Song, J., Banai, K., & Kraus, N. (2008). Brainstem timing deficits in children with learning impairment may result from corticofugal origins. Audiology & Neuro-Otolology, 13, 335-344. doi:10.1159/000132689.


Cite as: https://hdl.handle.net/11858/00-001M-0000-0012-0CA5-6
Abstract
A substantial proportion of children with language-based learning problems [learning disabilities (LD)] display abnormal encoding of speech at rostral levels of the auditory brainstem (i.e. midbrain) as measured by the auditory brainstem response (ABR). Of interest here is whether these timing deficits originate at the rostral brainstem or whether they reflect deficient sensory encoding at lower levels of the auditory pathway.
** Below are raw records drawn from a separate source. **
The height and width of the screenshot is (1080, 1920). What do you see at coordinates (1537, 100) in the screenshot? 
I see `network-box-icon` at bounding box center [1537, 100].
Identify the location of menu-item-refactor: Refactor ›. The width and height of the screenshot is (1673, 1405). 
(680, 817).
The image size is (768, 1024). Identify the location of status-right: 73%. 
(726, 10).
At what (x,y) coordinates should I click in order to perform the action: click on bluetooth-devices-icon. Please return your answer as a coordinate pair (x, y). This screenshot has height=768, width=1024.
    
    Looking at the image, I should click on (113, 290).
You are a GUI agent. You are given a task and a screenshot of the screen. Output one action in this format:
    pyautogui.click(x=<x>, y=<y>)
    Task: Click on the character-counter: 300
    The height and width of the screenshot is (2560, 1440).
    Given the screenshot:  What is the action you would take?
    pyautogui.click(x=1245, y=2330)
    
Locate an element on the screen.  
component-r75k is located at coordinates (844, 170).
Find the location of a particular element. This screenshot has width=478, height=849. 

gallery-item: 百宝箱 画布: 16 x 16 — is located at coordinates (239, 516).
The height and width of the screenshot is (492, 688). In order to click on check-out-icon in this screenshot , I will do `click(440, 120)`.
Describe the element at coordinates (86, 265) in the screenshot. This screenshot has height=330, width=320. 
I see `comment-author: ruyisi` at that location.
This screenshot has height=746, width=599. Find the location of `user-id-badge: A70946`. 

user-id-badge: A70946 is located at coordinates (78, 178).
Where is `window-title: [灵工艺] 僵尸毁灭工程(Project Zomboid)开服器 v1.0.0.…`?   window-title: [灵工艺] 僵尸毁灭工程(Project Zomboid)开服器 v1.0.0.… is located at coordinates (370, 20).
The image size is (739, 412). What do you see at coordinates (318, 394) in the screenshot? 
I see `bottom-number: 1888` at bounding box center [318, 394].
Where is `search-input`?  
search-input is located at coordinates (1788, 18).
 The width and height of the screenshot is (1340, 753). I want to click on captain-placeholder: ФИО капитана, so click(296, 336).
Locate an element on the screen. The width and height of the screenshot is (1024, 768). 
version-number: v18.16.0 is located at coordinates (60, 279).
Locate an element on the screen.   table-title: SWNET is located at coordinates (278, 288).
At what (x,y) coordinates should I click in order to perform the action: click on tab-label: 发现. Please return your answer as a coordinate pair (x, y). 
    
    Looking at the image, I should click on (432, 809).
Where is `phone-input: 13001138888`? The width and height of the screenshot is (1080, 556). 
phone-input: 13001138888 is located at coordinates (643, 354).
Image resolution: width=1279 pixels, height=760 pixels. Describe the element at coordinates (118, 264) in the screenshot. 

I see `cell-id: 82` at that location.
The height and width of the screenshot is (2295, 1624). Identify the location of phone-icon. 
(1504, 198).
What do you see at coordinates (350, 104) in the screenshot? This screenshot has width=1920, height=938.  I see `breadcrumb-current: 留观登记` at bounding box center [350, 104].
We describe the early brainstem response to speech (waves I and III) in typically developing 8- to 12-year-old children and children with LD. We then focus on the early brainstem responses in children with LD found to show abnormal components of the rostral speech-evoked ABR (waves V and A). We found that wave I was not reliably evoked using our speech stimulus and recording parameters in either typically developing children or those with LD. Wave III was reliably evoked in the large majority of subjects in both groups and its timing did not differ between them. These data are consistent with the view that the auditory deficits in the majority of LD children with abnormal speech-evoked ABR originate from corticofugal modulation of subcortical activity.